Pixel coordinate grounding data
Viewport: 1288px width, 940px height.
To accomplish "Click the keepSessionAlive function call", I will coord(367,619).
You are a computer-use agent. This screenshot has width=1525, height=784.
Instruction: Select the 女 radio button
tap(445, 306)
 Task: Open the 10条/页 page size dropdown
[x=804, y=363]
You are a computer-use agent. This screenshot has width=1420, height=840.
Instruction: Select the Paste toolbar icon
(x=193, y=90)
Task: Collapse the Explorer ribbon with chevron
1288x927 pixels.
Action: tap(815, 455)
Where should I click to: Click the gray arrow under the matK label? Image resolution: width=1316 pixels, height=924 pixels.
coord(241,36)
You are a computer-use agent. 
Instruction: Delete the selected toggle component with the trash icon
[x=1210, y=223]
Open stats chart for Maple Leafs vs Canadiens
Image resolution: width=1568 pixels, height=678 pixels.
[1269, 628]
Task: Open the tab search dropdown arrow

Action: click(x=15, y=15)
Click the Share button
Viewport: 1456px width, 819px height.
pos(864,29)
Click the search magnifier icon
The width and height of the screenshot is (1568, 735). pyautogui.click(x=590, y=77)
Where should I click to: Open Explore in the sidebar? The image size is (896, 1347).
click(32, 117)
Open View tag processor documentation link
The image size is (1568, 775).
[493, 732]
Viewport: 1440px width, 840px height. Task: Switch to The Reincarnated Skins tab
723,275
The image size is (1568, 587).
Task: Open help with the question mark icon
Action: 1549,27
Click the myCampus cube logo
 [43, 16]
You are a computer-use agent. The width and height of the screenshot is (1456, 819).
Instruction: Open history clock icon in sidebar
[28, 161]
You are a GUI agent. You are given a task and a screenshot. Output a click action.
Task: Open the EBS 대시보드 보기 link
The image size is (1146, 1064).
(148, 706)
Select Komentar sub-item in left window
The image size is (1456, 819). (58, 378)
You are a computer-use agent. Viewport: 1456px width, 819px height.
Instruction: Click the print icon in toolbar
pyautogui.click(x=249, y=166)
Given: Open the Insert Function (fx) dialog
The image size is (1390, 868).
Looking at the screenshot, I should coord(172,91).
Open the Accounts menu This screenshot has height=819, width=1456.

**Prompt**
What belongs in the answer is each line of the data that has the word "computer".

**Exercise solution**
You are a computer-use agent. This screenshot has width=1525, height=784.
You are a computer-use agent. This screenshot has width=1420, height=840.
You are a computer-use agent. 
You are a computer-use agent. The width and height of the screenshot is (1456, 819).
You are a computer-use agent. Viewport: 1456px width, 819px height.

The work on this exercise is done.